05 Agosto 2025
Photo source: Don Elvir Tabaković, Can. Reg. https://www.liturgicalartsjournal.com
La Chiesa riceve la liturgia non la crea, soprattutto a uso e consumo dei pastori di turno secondo il vento che tira. Eppure oggi vediamo le cose andare diversamente.

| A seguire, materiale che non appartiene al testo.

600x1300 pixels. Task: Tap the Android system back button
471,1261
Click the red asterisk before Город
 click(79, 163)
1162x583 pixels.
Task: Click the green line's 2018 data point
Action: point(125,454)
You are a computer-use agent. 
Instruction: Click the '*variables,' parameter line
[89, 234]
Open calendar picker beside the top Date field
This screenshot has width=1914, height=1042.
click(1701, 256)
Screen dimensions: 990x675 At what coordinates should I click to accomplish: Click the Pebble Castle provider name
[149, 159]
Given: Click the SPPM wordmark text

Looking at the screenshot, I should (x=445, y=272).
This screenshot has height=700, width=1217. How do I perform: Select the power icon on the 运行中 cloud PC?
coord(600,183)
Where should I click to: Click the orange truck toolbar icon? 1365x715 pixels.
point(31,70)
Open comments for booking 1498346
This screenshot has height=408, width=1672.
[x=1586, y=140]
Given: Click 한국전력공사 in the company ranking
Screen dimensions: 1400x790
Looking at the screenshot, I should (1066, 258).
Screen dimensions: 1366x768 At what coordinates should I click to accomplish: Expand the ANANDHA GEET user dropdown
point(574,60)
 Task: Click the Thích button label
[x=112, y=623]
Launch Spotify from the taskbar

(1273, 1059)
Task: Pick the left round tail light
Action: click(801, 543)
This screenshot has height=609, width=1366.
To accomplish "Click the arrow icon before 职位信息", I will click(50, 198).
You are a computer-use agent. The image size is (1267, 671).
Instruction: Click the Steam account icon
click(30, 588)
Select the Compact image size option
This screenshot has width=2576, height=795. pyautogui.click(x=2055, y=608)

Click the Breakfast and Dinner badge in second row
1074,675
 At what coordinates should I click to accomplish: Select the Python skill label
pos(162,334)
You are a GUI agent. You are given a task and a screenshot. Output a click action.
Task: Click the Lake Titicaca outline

Da quando Bergoglio ha dichiarato guerra al Vetus Ordo - cioè, al rito antico della Messa che ha accompagnato la Chiesa per secoli – con l’emanazione del motu proprio Traditionis Custodes, limitando di fatto la libertà di celebrare secondo il messale di Pio V, non c’è più scampo per i sacerdoti che vogliano avvalersi dell’antica «forma straordinaria della Liturgia della Chiesa». Tra gli ultimi casi emblematici, quello del sacerdote don Nicolò Casoni, già parroco della Chiesa di Santa Maria Nascente. Sì, già parroco, perché è stato costretto dall’arcivescovo di Milano Delpini a scegliere tra la celebrazione della Messa secondo il rito antico ambrosiano e la guida della parrocchia. Custodire l’antica tradizione cattolica non è compatibile con i diktat della nuova “chiesa bergogliana”, che, nonostante la dipartita dell’eponimo, continua a perseguitare coloro che restano fedeli alla Traditio catholica e resistono alle “novità” al margine dell’eresia. L’imperativo è protestantizzare la Chiesa cattolica, dissolvendone la sostanza e allontanandola sempre di più dall’Ortodossia, fino a creare una frattura insanabile tra le due Chiese. L’Occidente non deve riunirsi con l’Oriente. Questo è il comando che la quinta colonna ha ricevuto dai nemici della Chiesa, i medesimi nemici di ieri, oggi e sempre.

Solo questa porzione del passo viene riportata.